▶ [Instructions for the task] When the string "agent" occurs in a line of the listing below, return that line.

▶ [Input records]
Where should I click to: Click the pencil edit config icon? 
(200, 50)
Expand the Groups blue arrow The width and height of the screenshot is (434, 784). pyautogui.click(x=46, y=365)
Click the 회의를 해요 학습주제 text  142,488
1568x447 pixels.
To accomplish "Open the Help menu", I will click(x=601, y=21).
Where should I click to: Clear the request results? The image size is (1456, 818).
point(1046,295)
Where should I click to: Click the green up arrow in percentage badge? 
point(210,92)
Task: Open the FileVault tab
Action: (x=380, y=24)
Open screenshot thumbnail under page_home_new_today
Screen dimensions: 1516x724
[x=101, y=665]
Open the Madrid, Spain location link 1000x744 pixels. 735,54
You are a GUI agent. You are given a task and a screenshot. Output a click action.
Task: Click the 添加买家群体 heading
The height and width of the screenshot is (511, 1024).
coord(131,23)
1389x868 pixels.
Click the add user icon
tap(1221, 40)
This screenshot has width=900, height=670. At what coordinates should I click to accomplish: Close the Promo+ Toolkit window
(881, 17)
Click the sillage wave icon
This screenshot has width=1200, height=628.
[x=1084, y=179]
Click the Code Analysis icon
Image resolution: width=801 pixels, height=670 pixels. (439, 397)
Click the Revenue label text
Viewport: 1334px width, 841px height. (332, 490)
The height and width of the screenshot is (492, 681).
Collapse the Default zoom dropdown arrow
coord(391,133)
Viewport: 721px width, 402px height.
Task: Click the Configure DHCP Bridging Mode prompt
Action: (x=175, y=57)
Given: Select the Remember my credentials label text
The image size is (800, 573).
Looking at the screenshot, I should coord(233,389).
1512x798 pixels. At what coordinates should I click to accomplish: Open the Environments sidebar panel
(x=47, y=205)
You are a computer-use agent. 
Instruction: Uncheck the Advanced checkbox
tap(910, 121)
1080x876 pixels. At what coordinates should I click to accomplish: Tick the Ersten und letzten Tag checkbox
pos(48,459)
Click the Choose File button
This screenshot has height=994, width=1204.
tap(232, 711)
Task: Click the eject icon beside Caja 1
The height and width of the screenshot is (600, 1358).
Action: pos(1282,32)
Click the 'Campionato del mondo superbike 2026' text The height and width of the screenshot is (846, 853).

▶ [Result of the exercise]
You are a GUI agent. You are given a task and a screenshot. Output a click action.
You are a computer-use agent. 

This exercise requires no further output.